Three core taxes for US real estate investment
1. There is income that needs to be taxed.
As long as your property generates income, it will be taxable. If the property is not rented or sold, no U.S. personal income tax return is required.
2. Net income is taxable.
The U.S. tax basis is based on net income, not gross income.
3. There are federal and state taxes.
The U.S. has a two-tier or even three-tier tax system. There is generally a federal tax and a state tax, so paying taxes depends on which state you hold the property in.
For example, you have a house in California and Washington State with a net income of $100,000. At that point the two properties would be reported differently because California has state taxes and Washington does not.
This is especially important to note given the two-tier tax filing system in the United States. If the property is in a state that pays taxes, such as California and New York, don't forget to file a state tax return in addition to the federal tax.
Some states do not. For example, Florida, where we often invest in property, does not require a state tax return and is a tax exempt state.
Net income from real estate investments
Net income = income - costs and expenses
Let's start with real estate income. It includes rent paid by the tenant, laundry paid by the tenant, utilities paid by the tenant, etc.

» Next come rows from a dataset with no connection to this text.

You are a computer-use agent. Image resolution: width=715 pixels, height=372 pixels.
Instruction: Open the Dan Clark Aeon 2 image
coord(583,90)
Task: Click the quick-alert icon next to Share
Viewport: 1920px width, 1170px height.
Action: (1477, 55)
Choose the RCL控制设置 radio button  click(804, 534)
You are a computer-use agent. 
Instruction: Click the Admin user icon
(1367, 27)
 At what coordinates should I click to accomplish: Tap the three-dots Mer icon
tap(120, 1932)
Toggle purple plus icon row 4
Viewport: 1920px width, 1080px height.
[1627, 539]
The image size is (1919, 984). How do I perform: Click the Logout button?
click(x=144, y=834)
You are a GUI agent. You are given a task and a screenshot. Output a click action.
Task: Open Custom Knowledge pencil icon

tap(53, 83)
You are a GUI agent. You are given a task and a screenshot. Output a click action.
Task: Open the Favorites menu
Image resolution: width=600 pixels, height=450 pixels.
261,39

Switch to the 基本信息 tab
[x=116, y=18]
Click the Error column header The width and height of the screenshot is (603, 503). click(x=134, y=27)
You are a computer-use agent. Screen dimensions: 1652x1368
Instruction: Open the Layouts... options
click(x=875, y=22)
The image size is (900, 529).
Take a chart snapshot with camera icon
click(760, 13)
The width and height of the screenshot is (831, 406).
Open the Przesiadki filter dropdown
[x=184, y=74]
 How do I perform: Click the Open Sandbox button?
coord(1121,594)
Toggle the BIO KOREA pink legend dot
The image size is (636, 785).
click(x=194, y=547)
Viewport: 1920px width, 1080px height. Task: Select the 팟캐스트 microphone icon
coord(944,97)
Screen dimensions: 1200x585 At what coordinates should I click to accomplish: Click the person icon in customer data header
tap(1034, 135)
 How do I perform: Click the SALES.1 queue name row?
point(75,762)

Question 1:What is the amount of utilities paid by the tenant? How is this calculated?
Let's start with the costs and fees, this part is critical. It is recommended to collect as much as possible because this part is directly related to your net income and is the base for your tax return amount. The more comprehensive your costs and fees collection is, the less tax you will pay.
Costs and fees include rental agency fees, housing management fees, land taxes, utilities, repairs, home depreciation, etc. Among them, there are several costs that are easy to overlook, such as housing management fee and land tax.
Question 2:Why didn't I get a receipt for the housing management fee? Are local taxes the same in every area?
The depreciation expense is the most important expense that many U.S. real estate investors tend to overlook when filing their taxes.
It is recommended that this expense be included in the tax return so that the net income is low or even non-existent and therefore the tax return will be low or even zero.
Question 3: What is depreciation of a home? How is this calculated and how does it help reduce tax liability?
Keep receipts for various expenses
Always depreciate your home
Two or more people hold expensive homes
Try to use bank loans to purchase properties.
3 tax tips for US real estate investors
1. Be sure to file compliance:No income, negative income, no tax return? No! File a return.
2. Be continuous in filing:Especially at the beginning, the investment costs are high. If there is a loss in the first period, it is likely that the net income is negative, but remember to declare continuously. If you don't file, it will be a loss for you in the future.
3. Get an ITIN number as soon as possible: By filing real estate income returns, non-residents can simultaneously obtain a non-resident tax identification number from the IRS, which will help investors conduct business in the U.S. in the future.